= Wassili Luckhardt =

German architect (1889–1972)

Wassili Luckhardt (22 July 1889 in Berlin - 2 December 1972 in Berlin) was a German architect. He studied at the Technische Hochschulen in Charlottenburg (now Technische Universität Berlin) and Dresden (now TU Dresden). Luckhardt and his brother Hans worked closely together for most of their lives. Both were members of the November Group (Novembergruppe), the Arbeitsrat für Kunst, the Glass Chain and, from 1926, the progressive architecture group Der Ring.
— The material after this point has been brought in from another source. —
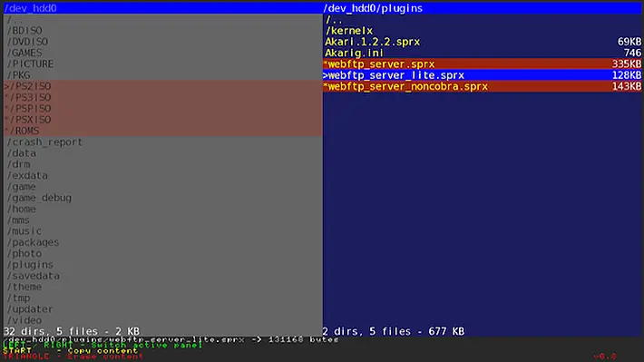Screen dimensions: 644x362
Task: Select the Akarig.ini file
Action: pyautogui.click(x=483, y=53)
The brothers shared an office with the architect Alfons Anker (b. 1872, d. 1952).

==Biography==

From 1907 to 1914 he studied at the Technische Hochschulen in Charlottenburg (now Technische Universität Berlin) and Dresden (now TU Dresden), with his studies interrupted by World War I.
From 1921 to 1954 establishes architecture practice with his brother Hans, they shared offices with Alfons Anker from 1924 to 1934.
He was a Member of the DDR Academy of Arts, Berlin, from 1955 until 1959 as a deputy director of the department of architecture.
In 1958 he was awarded the Art prize of the city of Berlin.
He received an honorary doctorate from Technische Universität Berlin in 1962.

In the 1920s the brothers belonged to the 20th centuries rising architects. Originally Expressionist they then turned to modernism. Their buildings are typical examples with skeletons of steel or reinforced concrete. During National Socialism the Luckhardt brothers tried initially to reconcile their architecture with the new ruling powers and joined even the Nazi Party. It quickly became apparent however that the new regime required a different architectural language. They were professionally disqualified and could only build three single-family houses in this time, the exterior of which was made to blend in with the preferred style of the regime.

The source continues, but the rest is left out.